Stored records
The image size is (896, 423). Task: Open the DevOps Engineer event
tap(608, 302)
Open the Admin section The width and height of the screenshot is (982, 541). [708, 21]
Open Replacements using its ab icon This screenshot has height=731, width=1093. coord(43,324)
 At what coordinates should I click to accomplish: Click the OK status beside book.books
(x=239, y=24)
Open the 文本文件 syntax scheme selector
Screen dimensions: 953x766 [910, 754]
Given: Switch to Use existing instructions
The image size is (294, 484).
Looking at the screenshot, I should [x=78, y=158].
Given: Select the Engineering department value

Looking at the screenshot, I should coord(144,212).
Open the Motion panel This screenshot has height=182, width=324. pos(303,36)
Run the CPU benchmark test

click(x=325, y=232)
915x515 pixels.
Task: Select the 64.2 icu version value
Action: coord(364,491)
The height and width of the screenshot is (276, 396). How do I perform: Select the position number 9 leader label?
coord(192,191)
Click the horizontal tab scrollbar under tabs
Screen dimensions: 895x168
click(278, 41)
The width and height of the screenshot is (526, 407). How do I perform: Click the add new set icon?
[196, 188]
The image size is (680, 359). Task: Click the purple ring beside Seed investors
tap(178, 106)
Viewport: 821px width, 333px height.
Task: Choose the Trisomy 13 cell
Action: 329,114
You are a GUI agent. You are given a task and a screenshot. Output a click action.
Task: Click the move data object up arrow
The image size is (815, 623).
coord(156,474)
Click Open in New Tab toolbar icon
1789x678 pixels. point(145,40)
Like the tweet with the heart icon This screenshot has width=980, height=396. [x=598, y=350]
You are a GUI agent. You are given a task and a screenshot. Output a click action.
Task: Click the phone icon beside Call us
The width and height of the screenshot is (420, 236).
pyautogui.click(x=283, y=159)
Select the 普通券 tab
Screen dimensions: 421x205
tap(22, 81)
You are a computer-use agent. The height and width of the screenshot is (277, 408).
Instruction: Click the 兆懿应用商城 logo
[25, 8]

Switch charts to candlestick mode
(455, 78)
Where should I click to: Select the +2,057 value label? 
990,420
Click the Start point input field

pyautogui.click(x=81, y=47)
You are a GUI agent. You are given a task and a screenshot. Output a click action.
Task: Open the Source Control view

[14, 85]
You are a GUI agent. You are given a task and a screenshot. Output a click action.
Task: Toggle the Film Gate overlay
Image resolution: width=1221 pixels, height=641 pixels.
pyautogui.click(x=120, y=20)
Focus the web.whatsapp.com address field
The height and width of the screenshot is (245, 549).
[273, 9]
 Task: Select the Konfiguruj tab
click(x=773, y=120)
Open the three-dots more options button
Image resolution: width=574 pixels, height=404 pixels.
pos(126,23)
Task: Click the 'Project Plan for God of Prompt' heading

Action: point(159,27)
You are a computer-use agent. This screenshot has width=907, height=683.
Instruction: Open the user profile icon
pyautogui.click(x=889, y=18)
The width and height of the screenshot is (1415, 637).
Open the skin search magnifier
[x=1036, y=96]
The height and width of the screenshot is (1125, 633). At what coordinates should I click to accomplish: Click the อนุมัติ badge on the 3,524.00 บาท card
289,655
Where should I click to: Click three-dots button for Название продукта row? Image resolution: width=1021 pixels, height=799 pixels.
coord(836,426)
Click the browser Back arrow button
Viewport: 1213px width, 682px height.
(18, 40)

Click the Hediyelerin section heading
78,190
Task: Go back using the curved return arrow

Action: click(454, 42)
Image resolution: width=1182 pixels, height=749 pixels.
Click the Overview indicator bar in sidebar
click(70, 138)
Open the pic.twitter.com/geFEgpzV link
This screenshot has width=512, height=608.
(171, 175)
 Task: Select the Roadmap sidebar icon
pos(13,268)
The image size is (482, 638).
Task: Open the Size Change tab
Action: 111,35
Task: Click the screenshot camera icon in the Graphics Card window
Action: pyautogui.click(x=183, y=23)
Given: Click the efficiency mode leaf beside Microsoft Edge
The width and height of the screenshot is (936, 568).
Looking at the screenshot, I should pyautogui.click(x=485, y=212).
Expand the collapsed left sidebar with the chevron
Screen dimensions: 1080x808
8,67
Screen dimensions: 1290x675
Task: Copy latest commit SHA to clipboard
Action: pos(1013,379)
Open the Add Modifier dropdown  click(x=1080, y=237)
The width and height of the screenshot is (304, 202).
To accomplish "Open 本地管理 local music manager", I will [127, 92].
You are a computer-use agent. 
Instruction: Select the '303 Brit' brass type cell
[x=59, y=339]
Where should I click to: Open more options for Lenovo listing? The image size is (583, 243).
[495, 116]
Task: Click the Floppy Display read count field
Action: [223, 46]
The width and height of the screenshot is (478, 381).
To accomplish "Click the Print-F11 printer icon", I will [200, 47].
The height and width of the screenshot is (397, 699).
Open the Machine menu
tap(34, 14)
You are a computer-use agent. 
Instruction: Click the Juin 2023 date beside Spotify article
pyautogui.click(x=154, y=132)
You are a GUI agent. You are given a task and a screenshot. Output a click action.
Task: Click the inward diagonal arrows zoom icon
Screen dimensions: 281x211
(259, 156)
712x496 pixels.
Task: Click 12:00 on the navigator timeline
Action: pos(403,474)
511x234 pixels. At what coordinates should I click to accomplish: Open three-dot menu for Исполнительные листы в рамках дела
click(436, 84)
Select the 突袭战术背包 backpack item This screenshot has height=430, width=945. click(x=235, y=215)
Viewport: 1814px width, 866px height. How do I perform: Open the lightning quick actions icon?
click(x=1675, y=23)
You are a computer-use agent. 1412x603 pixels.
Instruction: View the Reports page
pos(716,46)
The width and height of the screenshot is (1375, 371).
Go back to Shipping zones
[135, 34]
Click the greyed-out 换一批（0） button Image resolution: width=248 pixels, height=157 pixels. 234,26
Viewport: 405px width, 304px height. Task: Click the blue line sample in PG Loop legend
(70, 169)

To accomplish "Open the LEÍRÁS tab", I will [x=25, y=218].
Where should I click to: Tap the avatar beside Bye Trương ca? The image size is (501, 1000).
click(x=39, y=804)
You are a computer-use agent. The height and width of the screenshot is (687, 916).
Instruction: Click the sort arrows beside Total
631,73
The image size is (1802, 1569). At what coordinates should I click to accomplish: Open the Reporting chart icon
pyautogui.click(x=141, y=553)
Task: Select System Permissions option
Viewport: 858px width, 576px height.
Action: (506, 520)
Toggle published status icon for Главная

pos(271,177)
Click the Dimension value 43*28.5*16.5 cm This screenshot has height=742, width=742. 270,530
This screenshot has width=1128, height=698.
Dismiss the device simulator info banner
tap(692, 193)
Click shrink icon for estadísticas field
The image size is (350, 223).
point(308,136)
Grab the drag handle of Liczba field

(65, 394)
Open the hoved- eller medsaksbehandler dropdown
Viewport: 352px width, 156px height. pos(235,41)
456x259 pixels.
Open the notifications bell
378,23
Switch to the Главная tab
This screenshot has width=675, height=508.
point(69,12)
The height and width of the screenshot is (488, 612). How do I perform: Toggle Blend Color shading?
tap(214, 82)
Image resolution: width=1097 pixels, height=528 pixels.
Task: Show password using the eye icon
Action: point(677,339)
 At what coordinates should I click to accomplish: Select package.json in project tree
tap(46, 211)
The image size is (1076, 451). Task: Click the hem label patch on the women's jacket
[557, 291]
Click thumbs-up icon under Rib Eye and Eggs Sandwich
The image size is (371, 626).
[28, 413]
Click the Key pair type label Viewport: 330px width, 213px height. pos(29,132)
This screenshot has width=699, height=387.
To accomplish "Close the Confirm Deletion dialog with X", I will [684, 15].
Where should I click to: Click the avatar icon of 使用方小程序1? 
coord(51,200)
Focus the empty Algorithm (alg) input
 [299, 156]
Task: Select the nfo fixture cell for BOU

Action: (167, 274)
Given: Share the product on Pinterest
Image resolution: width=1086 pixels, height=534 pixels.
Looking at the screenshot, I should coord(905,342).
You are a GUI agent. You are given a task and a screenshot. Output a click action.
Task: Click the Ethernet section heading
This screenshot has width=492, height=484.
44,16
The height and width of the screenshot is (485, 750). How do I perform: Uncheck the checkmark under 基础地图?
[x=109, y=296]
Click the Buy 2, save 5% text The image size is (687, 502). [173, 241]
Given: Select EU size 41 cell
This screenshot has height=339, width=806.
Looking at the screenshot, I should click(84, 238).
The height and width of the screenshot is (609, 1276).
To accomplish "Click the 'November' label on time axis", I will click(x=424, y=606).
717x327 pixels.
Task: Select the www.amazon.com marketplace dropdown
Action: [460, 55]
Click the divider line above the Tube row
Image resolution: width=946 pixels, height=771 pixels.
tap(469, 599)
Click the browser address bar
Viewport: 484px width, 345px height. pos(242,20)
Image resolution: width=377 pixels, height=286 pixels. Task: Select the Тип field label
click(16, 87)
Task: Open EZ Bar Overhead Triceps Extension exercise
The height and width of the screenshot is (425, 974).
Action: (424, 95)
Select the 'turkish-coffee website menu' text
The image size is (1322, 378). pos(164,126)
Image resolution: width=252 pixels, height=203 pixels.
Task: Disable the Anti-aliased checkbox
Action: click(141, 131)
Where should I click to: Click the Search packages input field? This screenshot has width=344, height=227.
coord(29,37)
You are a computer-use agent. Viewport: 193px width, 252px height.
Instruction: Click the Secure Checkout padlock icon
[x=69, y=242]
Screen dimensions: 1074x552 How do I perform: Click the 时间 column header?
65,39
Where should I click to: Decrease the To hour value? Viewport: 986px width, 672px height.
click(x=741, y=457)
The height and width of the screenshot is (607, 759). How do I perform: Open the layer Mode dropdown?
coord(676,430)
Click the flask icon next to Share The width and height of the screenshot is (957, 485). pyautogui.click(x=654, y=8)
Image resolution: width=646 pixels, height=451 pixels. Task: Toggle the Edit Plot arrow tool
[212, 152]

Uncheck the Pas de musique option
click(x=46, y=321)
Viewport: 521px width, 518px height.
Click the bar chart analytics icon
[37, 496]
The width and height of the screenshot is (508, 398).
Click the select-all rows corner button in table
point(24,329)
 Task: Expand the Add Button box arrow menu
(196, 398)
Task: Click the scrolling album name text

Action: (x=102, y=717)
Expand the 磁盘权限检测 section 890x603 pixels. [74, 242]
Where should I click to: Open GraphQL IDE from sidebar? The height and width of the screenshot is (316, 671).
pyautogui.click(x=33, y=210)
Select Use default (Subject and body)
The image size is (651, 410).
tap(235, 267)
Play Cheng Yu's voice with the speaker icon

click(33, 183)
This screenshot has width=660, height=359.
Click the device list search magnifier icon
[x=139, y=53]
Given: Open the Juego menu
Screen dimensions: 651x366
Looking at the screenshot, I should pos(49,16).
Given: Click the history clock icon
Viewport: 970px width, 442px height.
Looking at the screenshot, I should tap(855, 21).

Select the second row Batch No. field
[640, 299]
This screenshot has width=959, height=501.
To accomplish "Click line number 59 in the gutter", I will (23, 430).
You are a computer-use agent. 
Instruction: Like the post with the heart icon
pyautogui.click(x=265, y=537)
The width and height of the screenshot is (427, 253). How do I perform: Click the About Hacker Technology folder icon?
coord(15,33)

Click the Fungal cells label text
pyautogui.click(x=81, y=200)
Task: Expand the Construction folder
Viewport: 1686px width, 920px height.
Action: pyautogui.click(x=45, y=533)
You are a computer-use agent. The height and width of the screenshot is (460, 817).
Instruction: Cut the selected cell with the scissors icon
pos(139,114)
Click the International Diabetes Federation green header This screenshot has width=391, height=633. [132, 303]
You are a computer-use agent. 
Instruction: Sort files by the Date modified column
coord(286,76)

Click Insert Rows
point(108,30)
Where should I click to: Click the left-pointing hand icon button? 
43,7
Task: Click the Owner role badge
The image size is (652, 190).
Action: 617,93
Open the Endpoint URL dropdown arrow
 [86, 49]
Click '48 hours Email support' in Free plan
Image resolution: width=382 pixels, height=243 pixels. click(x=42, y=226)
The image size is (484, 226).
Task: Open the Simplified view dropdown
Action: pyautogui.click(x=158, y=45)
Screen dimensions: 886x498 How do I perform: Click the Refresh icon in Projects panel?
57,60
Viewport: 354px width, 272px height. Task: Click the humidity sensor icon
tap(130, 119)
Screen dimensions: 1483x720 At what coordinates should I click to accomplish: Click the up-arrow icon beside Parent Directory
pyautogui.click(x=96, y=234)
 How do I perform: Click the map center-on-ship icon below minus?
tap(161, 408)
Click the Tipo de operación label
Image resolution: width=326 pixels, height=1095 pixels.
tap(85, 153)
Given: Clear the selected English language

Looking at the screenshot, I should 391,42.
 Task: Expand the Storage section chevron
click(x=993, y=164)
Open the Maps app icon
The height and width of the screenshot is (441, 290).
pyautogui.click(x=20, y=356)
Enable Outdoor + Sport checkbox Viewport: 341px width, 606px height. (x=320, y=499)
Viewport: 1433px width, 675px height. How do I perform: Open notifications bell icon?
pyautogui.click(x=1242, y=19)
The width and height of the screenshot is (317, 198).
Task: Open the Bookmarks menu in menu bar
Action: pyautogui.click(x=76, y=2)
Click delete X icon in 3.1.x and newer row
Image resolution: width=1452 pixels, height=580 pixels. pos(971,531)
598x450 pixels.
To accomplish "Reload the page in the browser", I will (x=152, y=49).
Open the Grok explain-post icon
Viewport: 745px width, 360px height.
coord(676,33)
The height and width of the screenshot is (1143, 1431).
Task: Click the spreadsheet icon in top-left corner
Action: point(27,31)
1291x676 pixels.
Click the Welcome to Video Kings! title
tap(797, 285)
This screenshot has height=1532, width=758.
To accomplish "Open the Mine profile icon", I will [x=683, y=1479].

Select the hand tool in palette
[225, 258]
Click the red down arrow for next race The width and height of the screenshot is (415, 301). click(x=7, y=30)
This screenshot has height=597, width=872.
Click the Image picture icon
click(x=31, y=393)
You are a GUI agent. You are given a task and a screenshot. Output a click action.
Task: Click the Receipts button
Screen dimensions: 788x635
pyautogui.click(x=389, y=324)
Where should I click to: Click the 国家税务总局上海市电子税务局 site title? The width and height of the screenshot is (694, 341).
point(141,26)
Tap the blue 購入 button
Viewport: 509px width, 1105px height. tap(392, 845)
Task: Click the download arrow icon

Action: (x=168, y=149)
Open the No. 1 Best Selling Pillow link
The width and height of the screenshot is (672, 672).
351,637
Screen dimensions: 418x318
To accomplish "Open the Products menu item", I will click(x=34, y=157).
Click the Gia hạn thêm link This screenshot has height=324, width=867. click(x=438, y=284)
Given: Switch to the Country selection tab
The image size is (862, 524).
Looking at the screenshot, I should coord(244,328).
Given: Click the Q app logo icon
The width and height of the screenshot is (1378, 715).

• _EXERCISE_
Please copy out each line of the data in which the word "Share" occurs.

• _PROBLEM SOLUTION_
Given: Share the product on Pinterest
Click the flask icon next to Share The width and height of the screenshot is (957, 485). pyautogui.click(x=654, y=8)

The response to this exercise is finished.